Anyone travelling by rail or bus in 2018 can be assured that CTS is working hard to ensure their journey is as unified and streamlined as possible, yet as anyone who uses public transportation is aware, there are still multitudes of ticket options out there, the organisation of which can be both time consuming and confusing. “There is a range of different ticketing and mobility solutions being offered by the industry,” agreed John. “All of these have merit but a degree of consolidation is likely at some point where paper tickets will reduce, some (but probably not all) smart ticketing media will grow and all media will have a mobile solution both in terms of retail and digital ticketing provision. Further to this point we can expect to see an account approach where passengers will be able to manage all of the ticketing for all type of public transport (heavy rail, light rail, bus), all from a single account.
“There remains significant potential for these to go even further into other areas such as road user charging, and the evolution into MaaS. There are several disruptors out there offering new services. These are helping transform the industry thinking, bringing alternative solutions to the table. The single biggest challenge I think this poses for the industry is in creating a transport infrastructure and system that is seamless for the end user. There remains too much focus on individual operator objectives and needs, and we need to work together to deliver the right solution for our end users.”

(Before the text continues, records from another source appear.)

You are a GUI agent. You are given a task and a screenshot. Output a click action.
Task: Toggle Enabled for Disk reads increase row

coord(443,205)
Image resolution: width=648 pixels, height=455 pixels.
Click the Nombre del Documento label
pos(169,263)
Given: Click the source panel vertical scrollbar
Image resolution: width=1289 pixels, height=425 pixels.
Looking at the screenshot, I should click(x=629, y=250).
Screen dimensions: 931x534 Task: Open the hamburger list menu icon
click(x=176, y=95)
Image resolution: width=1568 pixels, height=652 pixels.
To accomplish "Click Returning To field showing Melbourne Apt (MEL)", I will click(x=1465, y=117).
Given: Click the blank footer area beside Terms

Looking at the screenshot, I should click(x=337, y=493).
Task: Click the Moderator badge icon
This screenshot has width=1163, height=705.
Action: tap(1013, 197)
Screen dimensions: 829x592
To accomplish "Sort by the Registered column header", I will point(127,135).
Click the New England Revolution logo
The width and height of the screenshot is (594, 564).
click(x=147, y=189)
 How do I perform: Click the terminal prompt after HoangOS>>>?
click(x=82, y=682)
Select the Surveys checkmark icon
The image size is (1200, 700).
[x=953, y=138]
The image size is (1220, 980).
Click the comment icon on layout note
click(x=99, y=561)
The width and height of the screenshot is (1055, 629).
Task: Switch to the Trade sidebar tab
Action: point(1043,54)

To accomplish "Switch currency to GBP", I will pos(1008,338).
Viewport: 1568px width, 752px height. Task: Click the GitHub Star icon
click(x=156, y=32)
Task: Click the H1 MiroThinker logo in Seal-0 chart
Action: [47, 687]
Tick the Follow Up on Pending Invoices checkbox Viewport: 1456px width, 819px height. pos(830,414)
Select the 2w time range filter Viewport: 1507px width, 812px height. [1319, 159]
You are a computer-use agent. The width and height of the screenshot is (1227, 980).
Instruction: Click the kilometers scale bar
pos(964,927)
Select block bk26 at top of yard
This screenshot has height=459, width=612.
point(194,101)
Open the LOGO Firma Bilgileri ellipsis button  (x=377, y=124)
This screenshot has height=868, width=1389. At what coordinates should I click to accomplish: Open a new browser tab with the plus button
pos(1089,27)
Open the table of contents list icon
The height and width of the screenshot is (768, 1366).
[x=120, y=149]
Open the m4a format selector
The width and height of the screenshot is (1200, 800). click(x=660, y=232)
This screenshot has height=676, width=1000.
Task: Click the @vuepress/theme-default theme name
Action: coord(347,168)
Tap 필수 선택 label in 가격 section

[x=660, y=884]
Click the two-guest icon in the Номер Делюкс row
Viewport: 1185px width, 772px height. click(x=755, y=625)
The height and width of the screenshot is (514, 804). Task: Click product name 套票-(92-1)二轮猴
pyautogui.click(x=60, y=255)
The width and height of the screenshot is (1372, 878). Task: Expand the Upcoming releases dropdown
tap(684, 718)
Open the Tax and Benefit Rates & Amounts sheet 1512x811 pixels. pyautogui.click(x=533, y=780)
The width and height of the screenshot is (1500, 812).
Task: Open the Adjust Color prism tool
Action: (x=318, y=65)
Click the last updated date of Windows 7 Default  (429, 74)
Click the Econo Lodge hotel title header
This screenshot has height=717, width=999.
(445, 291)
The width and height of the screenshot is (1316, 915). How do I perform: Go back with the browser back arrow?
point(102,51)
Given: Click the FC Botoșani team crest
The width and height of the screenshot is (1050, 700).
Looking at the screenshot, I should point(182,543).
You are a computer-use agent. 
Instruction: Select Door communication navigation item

CTS will play an important role in developing initiatives around MaaS, Ticketing as a Service and other similar business models, providing both thought leadership and solid solutions. As an imaginative trailblazer, the business isn’t afraid to create a totally new path if the existing one isn’t going in the right direction. Having already helped to evolutionise the transportation industry, the company remains dedicated to reinventing it, and while the maturity of its systems and experience are key factors, it is also continuously investing in new ways to further improve reliability. “We are looking at predictive technologies, resilience, self-reporting assets and other ways of knowing something is going to fail long before it becomes critical,” concluded John. “All this forms part of our service-led strategy, recognising that customers buy our solutions for the long term and need them to remain reliable throughout life.”